US city takes drug company to court over opioid crisis

pharmafile | March 16, 2017 | News story | Medical Communications OxyContin, opioid, opioid crisis 

The opioid crisis in North America continues to rumble on, ruining lives and causing untold damage to communities. One city, in Washington state, has taken action to hold a company responsible for the difficulties its community is facing with rising levels of painkiller abuse.

Everett, a city north of Seattle in Washington, with a population of 108,000, has accused of Purdue Pharma of failing to adequately prevent the supply of OxyContin into the black market. Everett has alleged that Purdue Pharma supplied OxyContin to suspicious pharmacies and physicians, allowing the opioid painkillers to spread into the hands of those who may abuse them.

The behaviour of the pharma company is suggested to have seen a major spike, in 2008, of addiction to opioids that then resulted in an increase of those dying from overdoses.

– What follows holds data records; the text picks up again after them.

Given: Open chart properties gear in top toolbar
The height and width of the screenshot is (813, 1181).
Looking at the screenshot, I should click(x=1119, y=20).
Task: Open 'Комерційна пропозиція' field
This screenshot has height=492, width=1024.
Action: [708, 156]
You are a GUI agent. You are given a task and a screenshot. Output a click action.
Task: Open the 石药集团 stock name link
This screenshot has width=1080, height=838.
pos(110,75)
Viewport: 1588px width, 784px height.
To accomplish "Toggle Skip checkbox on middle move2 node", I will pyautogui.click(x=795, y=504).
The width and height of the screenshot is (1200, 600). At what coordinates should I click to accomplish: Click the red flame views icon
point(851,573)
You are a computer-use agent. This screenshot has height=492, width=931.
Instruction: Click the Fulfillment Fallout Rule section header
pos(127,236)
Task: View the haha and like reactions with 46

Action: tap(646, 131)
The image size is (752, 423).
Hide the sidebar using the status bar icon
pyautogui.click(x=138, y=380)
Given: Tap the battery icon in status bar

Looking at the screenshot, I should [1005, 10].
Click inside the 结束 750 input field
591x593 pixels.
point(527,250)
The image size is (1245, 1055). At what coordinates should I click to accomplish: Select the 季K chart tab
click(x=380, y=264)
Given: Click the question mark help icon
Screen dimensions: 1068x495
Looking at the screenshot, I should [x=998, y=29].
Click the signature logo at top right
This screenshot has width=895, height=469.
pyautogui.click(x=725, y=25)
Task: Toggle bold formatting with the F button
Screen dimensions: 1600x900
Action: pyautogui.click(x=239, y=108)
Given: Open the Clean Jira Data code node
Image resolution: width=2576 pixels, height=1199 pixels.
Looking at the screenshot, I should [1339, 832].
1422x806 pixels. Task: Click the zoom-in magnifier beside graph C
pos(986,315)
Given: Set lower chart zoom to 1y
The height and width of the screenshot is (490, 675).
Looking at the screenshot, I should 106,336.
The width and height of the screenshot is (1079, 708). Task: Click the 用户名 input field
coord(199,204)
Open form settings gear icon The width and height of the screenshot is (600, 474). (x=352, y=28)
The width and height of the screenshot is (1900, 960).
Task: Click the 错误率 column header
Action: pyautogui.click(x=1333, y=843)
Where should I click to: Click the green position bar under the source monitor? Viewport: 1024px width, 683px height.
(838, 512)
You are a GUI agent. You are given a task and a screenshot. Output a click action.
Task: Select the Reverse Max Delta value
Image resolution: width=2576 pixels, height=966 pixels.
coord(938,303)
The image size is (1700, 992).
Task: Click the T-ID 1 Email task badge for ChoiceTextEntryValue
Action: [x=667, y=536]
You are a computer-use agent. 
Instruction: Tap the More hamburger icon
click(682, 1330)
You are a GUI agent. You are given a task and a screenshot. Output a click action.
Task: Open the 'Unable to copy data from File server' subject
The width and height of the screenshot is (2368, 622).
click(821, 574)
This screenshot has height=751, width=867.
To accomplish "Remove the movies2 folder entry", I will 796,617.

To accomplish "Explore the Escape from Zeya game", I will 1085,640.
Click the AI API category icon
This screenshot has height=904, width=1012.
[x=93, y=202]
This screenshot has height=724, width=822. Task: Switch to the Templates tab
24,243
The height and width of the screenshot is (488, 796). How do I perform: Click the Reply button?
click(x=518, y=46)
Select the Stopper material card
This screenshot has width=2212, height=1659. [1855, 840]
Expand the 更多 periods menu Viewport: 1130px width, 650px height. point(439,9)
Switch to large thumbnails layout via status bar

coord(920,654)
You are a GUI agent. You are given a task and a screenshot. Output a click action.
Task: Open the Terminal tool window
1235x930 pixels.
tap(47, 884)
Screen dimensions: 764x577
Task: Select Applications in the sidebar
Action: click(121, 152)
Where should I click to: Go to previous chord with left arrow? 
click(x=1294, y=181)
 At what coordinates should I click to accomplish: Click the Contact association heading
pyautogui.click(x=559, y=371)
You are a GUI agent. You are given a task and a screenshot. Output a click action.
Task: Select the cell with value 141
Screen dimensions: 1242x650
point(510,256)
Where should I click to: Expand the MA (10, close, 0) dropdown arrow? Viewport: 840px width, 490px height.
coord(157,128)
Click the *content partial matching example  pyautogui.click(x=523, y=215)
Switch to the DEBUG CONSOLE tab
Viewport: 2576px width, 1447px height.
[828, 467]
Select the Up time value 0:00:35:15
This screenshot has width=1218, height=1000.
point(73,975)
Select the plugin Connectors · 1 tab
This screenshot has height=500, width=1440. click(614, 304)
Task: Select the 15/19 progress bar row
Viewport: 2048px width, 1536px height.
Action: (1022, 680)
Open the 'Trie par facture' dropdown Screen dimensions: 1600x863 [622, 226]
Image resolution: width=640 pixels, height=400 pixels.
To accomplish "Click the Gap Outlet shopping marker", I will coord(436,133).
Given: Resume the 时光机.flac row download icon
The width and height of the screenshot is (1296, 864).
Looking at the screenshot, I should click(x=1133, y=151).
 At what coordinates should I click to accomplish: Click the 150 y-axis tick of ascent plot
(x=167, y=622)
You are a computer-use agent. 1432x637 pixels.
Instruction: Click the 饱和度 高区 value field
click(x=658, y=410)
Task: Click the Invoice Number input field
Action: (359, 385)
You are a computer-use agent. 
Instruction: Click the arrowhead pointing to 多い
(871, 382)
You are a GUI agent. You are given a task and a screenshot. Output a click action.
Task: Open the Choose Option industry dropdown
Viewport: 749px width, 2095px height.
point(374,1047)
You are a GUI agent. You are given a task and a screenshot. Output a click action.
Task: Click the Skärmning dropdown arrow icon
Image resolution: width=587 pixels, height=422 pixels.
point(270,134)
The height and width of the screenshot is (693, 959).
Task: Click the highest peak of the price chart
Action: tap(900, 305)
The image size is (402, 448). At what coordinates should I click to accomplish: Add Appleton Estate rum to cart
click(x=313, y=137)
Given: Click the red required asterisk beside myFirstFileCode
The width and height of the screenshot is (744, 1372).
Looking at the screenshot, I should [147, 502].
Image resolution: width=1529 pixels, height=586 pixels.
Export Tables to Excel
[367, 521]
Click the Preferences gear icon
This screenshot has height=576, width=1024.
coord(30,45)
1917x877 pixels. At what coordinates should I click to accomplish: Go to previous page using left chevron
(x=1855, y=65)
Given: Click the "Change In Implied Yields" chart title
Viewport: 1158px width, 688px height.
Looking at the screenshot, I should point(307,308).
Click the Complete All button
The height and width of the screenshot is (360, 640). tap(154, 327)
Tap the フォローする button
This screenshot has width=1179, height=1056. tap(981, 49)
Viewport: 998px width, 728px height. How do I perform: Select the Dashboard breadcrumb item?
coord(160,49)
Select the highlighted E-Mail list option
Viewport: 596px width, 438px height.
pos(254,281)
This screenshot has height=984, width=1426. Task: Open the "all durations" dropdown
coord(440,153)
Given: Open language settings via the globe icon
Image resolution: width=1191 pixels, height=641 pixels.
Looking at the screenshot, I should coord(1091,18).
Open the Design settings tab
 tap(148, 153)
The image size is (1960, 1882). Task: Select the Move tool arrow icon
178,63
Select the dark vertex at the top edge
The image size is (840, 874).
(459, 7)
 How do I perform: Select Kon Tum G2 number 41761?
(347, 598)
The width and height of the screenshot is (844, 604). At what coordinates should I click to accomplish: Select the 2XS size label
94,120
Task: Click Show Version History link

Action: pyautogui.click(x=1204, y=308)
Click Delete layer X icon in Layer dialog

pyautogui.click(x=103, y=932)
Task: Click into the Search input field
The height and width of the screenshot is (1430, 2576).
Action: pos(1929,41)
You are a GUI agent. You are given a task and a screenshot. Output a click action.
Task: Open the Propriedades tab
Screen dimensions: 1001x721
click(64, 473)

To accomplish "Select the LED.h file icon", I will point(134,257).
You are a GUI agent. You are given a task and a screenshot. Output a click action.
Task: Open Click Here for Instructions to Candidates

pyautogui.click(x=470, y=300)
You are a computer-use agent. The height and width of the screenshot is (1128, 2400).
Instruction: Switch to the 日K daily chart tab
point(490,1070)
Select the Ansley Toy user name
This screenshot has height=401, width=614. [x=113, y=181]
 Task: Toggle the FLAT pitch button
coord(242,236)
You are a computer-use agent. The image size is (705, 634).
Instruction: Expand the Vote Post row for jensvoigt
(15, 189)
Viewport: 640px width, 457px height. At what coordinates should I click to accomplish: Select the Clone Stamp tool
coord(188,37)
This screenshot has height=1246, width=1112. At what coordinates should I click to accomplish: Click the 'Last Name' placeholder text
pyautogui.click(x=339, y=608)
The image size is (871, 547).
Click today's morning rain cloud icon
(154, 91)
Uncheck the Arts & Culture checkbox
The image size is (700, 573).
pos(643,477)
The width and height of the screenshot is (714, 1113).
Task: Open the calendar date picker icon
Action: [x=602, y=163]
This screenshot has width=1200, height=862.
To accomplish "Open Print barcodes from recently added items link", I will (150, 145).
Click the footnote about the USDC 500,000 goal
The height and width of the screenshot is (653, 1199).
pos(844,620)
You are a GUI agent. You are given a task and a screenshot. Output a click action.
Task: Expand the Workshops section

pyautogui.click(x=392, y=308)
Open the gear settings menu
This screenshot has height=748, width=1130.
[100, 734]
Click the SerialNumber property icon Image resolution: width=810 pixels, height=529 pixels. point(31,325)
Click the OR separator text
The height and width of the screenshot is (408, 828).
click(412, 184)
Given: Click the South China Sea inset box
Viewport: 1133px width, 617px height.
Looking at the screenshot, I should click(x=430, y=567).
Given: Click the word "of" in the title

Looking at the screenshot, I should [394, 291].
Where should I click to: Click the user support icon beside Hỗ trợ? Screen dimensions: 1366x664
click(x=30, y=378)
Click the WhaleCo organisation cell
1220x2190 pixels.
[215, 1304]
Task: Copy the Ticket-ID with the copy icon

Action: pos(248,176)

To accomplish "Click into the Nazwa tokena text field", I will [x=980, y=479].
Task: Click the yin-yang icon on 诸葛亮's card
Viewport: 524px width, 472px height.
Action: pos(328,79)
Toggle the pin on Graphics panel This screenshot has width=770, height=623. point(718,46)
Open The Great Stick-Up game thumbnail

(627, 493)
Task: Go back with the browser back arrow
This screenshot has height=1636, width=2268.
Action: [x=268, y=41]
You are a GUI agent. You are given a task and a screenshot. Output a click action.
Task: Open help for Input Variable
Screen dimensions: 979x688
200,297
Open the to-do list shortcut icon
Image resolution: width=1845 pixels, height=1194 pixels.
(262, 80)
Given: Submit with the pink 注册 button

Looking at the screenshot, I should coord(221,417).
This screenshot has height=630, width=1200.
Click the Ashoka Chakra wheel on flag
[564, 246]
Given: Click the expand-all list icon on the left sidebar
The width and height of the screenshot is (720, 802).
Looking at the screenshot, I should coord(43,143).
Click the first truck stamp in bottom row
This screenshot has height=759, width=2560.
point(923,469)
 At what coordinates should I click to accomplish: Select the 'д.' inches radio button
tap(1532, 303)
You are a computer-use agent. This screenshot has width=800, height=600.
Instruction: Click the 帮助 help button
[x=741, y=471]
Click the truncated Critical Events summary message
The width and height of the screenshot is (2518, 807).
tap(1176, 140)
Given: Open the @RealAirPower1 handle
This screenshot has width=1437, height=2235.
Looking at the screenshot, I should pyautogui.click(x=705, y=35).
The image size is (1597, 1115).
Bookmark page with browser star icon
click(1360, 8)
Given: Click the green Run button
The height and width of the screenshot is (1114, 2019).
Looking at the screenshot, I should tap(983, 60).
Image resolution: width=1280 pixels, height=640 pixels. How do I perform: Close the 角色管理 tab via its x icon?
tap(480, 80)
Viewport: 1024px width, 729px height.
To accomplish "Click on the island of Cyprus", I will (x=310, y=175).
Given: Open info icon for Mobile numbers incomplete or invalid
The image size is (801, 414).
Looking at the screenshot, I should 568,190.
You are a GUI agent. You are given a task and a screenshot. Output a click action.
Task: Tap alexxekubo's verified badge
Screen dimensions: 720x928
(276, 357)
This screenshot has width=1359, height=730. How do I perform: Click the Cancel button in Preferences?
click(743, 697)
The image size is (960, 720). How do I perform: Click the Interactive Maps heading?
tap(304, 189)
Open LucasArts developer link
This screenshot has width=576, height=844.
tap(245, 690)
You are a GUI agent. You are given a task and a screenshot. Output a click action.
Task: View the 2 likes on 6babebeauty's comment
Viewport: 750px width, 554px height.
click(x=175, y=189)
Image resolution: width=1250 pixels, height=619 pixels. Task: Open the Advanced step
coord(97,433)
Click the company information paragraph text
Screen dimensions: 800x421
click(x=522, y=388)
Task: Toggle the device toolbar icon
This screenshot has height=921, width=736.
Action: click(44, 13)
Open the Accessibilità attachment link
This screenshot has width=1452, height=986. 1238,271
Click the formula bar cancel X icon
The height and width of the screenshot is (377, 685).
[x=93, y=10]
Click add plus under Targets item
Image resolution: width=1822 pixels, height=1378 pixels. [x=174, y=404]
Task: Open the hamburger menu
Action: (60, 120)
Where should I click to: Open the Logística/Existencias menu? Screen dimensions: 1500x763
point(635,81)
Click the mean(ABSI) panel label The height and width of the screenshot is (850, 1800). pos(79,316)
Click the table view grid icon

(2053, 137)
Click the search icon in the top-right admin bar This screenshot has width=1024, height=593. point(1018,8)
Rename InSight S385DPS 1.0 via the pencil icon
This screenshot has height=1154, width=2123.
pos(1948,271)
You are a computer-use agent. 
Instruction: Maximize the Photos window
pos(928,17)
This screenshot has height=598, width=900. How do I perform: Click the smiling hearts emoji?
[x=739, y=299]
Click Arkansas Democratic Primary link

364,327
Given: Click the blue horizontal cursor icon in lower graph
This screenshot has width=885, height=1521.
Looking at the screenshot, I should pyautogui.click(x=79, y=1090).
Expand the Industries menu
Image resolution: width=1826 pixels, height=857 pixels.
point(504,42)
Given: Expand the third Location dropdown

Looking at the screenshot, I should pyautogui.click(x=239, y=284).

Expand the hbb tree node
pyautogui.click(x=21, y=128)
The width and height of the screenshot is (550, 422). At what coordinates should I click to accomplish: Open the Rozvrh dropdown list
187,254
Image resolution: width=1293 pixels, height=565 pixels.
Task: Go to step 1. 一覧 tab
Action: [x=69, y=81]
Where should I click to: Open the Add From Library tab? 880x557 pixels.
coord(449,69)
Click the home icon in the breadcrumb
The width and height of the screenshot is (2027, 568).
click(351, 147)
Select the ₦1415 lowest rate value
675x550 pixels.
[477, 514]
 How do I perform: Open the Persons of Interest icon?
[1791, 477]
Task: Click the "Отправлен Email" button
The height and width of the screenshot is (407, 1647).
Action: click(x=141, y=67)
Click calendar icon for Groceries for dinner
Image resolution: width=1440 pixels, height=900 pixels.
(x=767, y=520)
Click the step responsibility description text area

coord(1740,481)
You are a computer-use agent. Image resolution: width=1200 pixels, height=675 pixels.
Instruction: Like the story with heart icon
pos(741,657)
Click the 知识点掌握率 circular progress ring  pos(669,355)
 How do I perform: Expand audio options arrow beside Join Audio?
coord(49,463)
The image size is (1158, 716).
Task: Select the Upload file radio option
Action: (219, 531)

After this period the drug was reformulated but this left those addicted seeking an alternative to feed their addiction, which then saw resulting spike of overdoses of people dying from heroin use.

The city has had to spend millions of dollars attempting to combat the crisis, including buttressing addiction treatment centres, mental health support lines and regular street patrols to combat the problems caused by addiction on a ground level.

Purdue Pharma, for its part, released a statement on its website: “While we are deeply troubled by the abuse and misuse of our medication, this lawsuit paints a completely flawed and inaccurate portrayal of events that led to the crisis in Everett, Washington. The suggestion that, but for Purdue failing to report its concerns about suspicious activity to law enforcement, the DEA would have shut down Lake Medical sooner and stopped criminal diversion of 1.1 million pills to Everett, WA, is contradicted by publicly available court documents that were made available to NBC News while they were reporting this story”.

The case is likely to be watched around the country by the many other cities facing their own opioid crises. On Purdue Pharma’s part, it will be worried that there may be a repeat of a case in 2007 where it was found guilty misleading regulators, doctors and patients about the risk of addiction and abuse. In that case, the company was forced to shell out $600 million in fines and payments.